Stated task >> Show every line in the listing below that contains the word "green", matching case exactly.

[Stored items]
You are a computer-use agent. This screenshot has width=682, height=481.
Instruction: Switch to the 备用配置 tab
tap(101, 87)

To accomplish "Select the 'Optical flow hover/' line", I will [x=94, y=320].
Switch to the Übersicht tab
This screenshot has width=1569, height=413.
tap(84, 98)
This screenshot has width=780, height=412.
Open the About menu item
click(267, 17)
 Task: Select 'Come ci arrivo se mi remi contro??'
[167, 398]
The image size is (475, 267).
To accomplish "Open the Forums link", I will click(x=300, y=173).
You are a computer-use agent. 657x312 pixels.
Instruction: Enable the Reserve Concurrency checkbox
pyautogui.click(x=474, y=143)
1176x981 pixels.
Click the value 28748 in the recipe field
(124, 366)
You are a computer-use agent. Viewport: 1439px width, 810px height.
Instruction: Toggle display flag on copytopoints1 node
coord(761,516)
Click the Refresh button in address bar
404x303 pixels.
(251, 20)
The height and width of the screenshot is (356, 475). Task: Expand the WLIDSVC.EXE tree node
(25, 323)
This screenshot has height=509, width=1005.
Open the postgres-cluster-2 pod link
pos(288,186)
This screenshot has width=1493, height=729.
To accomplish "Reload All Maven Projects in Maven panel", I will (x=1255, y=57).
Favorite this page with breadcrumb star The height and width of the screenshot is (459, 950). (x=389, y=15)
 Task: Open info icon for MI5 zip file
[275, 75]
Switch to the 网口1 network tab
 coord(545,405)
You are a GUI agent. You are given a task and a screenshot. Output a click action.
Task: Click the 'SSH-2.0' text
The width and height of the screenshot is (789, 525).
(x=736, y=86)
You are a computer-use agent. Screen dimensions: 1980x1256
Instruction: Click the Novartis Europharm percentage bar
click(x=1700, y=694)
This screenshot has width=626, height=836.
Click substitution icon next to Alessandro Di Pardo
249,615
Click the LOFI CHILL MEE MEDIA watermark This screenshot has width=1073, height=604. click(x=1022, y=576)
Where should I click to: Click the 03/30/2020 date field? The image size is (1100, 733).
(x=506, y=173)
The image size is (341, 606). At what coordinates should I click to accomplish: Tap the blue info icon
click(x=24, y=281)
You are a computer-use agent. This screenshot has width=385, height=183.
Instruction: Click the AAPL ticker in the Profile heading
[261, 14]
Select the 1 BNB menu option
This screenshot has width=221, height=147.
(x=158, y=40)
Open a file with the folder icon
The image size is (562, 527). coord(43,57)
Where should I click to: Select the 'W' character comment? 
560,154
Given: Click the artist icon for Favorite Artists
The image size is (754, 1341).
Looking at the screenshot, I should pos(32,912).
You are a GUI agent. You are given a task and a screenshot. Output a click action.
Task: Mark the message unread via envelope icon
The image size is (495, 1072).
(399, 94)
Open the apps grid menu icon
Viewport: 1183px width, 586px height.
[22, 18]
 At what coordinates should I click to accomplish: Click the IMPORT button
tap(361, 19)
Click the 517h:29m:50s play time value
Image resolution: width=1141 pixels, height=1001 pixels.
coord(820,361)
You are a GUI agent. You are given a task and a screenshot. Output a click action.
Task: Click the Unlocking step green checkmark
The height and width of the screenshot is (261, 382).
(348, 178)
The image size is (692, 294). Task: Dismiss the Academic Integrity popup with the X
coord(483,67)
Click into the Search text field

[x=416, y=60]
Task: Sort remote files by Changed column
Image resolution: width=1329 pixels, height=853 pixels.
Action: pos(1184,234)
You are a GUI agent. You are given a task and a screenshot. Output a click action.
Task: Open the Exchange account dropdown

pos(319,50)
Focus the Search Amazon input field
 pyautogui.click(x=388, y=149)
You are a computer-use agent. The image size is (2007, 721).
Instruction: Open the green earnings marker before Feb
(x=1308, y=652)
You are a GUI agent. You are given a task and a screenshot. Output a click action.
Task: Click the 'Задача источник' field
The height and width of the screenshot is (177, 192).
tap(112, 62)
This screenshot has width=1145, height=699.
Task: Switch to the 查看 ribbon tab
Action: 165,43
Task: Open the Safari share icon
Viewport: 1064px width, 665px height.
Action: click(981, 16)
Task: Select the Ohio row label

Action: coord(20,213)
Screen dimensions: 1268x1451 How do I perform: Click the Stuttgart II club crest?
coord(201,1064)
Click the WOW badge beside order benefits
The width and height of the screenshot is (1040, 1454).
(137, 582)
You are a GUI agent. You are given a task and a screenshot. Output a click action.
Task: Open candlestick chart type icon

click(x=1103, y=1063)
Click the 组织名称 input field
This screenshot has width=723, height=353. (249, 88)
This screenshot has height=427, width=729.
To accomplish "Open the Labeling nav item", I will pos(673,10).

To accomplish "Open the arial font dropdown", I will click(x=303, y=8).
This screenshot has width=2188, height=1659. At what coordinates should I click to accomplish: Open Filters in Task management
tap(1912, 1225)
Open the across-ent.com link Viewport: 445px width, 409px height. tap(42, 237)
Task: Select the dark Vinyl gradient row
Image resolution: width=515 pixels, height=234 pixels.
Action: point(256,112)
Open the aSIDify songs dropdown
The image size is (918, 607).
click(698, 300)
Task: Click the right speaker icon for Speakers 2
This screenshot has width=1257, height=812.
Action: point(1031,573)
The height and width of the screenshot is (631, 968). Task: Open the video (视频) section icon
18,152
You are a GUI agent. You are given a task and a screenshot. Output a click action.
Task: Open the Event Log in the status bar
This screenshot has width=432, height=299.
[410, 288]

Answer for the task >>
Task: Click the Unlocking step green checkmark
Instruction: Open the green earnings marker before Feb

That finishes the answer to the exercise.